EvoMate株式会社 - 人とAIの共創で、進化し続ける組織へ
株式会社プレイノベーション(本社:福島県郡山市、代表取締役:菅家元志)は、現場で人と一緒に働くAI社員シリーズ「EvoMate(読み方:エボメイト)」を提供する新会社「EvoMate株式会社」(本社:福島県郡山市、代表取締役:菅家元志)を、2026年7月27日に設立しました。
あわせて、シリーズ第一弾となる営業AI社員サービス「EvoMate Sales」の提供を、2026年9月1日から開始予定です。

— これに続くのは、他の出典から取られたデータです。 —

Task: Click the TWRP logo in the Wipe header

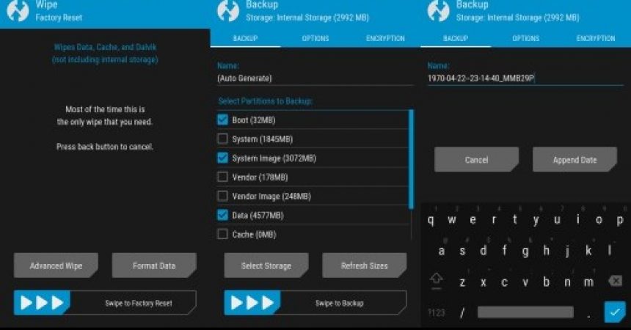Action: 17,11
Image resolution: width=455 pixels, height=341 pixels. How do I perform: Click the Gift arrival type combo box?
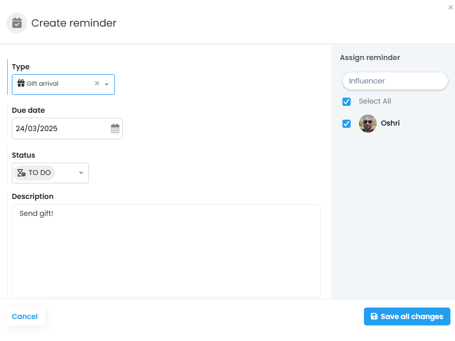pyautogui.click(x=63, y=84)
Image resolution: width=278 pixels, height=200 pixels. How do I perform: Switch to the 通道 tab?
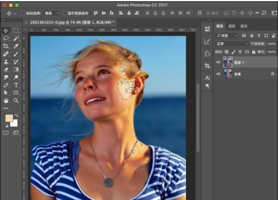(x=232, y=26)
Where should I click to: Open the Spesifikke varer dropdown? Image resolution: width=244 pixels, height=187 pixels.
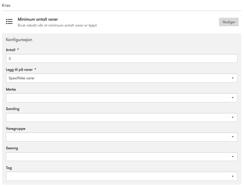click(122, 78)
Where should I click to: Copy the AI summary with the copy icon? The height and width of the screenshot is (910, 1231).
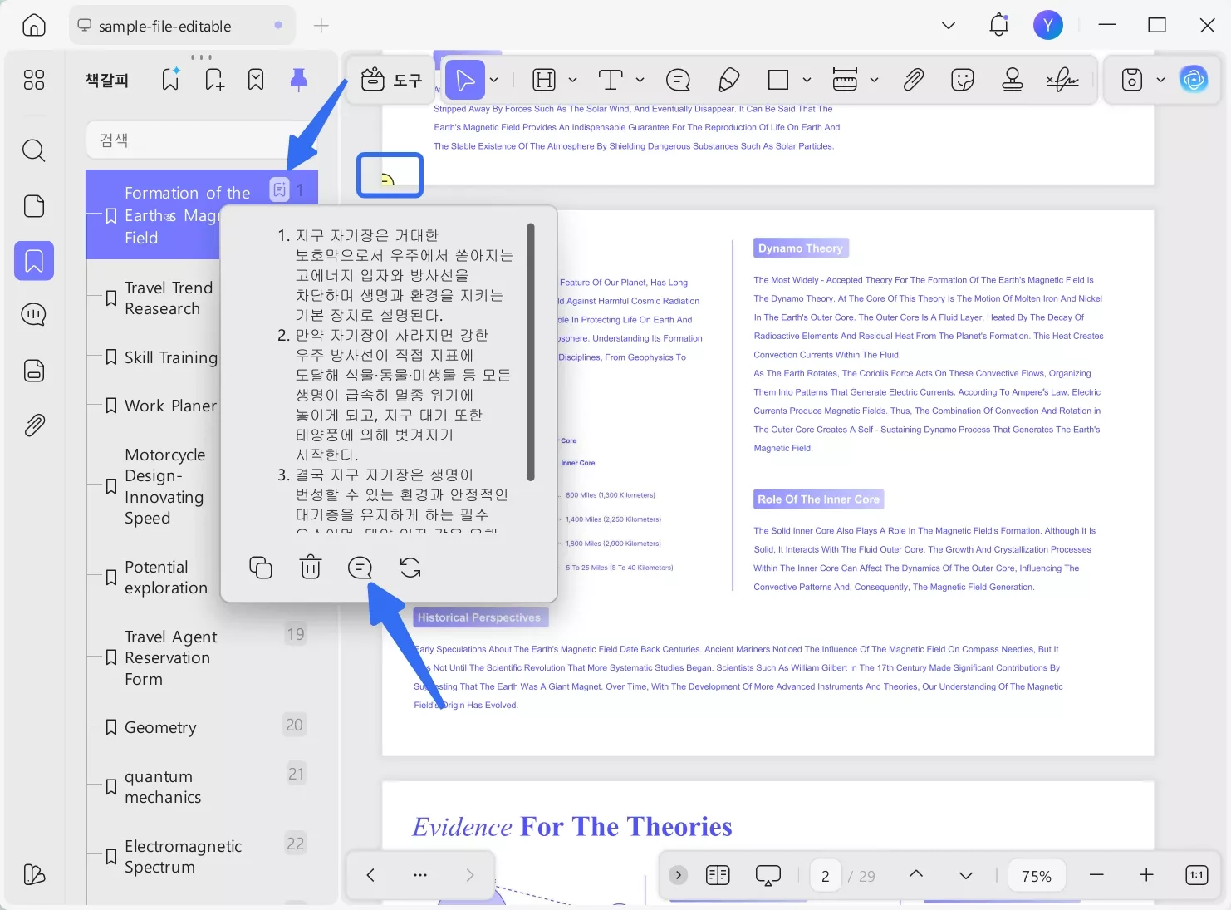coord(261,568)
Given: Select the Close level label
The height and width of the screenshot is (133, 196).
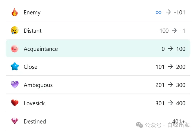Looking at the screenshot, I should (30, 67).
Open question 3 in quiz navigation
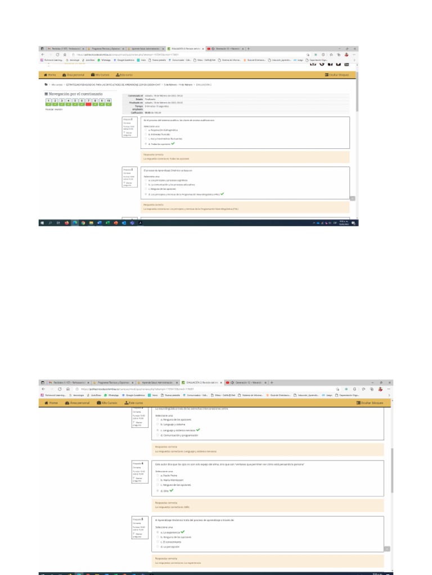 (x=62, y=102)
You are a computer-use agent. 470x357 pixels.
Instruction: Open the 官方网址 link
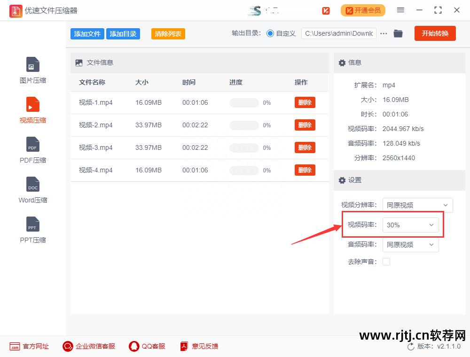(30, 346)
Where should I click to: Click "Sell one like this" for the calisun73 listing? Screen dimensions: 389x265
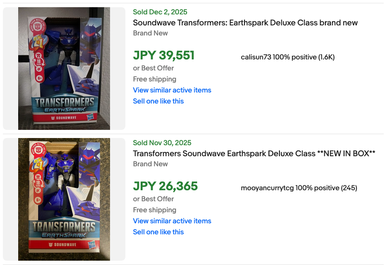(x=158, y=101)
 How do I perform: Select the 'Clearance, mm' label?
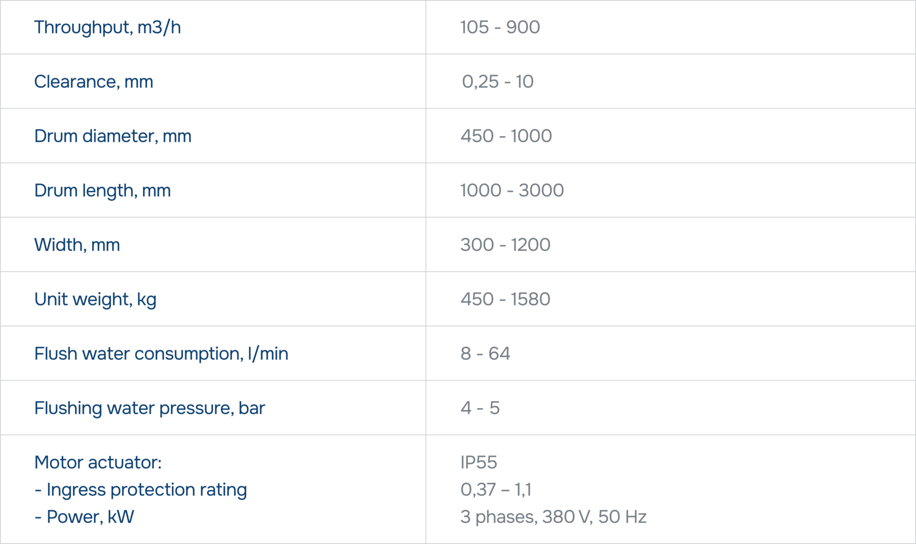pyautogui.click(x=94, y=82)
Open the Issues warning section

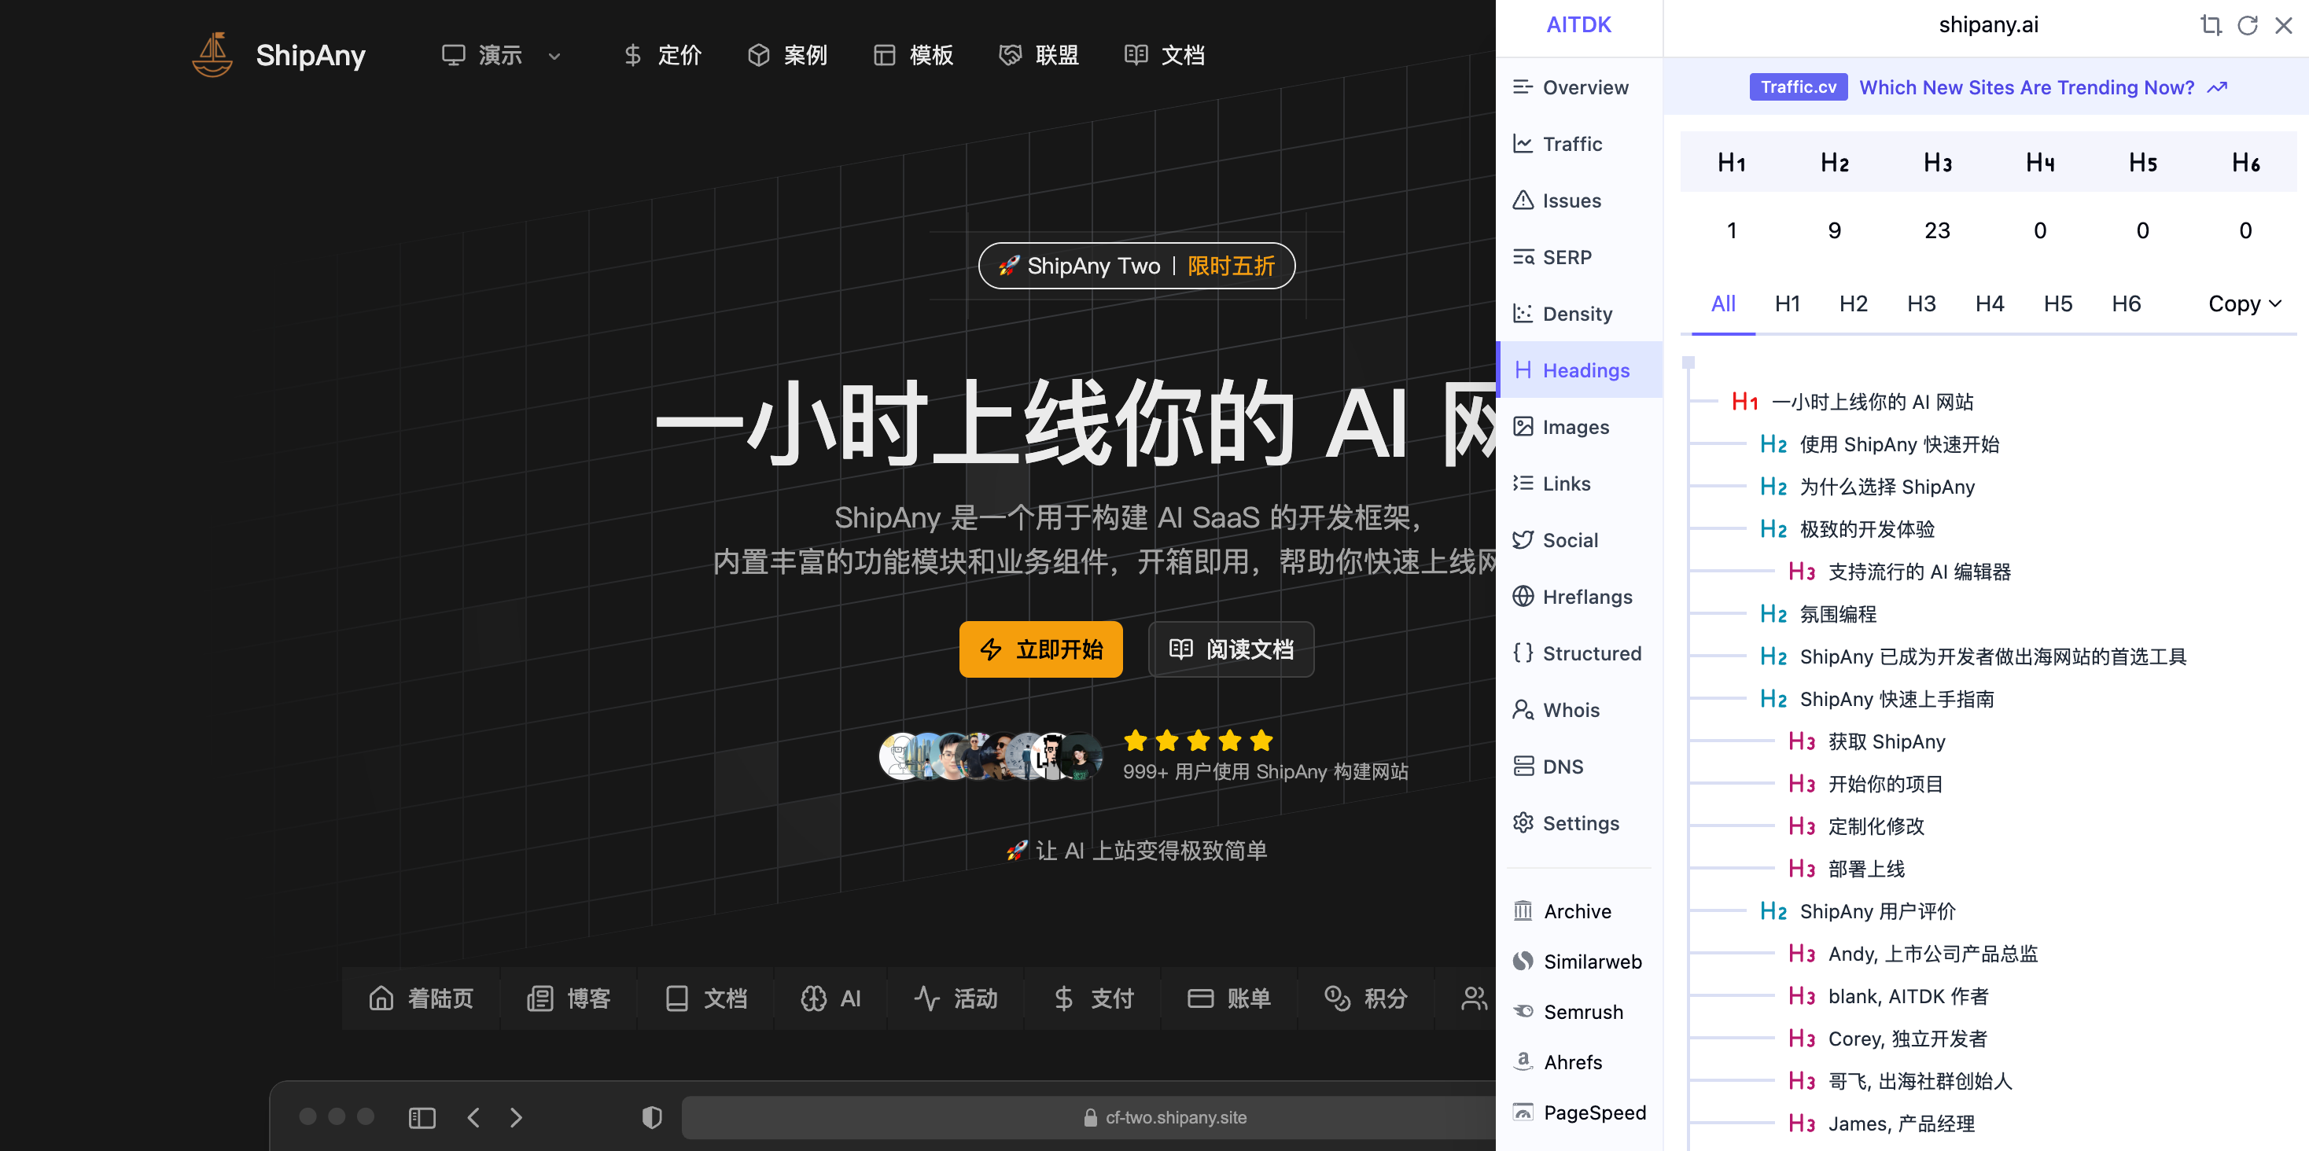point(1570,200)
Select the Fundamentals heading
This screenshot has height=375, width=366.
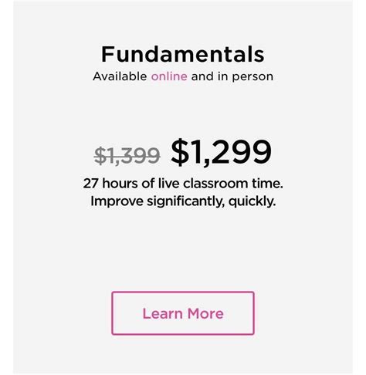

プレイノベーションは2013年の創業以来、福島県郡山市を拠点に、330社以上の地域企業のDX推進とデジタル人材育成に伴走してきました。これまで支援してきた中で生まれた課題感をもとに、地域企業がAI活用のどこでつまずくのか、現場に定着させるためには何が必要なのかを検証しました。その結果をもとに、AI活用支援の一事業ではなく、AI社員の開発・提供を専門に担う独立会社として、EvoMate株式会社を設立しました。
本日の発表内容
- AI社員シリーズ「EvoMate」を展開するEvoMate株式会社を設立
- シリーズ第一弾となる営業AI社員「EvoMate Sales」を2026年9月1日より提供開始予定
背景:地域の中小企業に、「覚えなくても使い始められるAI」という選択肢を
地域企業では、人手および人材の確保が年々難しくなっています。担い手の高齢化も進み、採用によって必要な人員を補い続けるという前提そのものが、成り立ちにくくなっています。東北では、2040年に働き手が53万人不足すると推計されています(経済産業省「地域の産業人材育成について」2026年3月)。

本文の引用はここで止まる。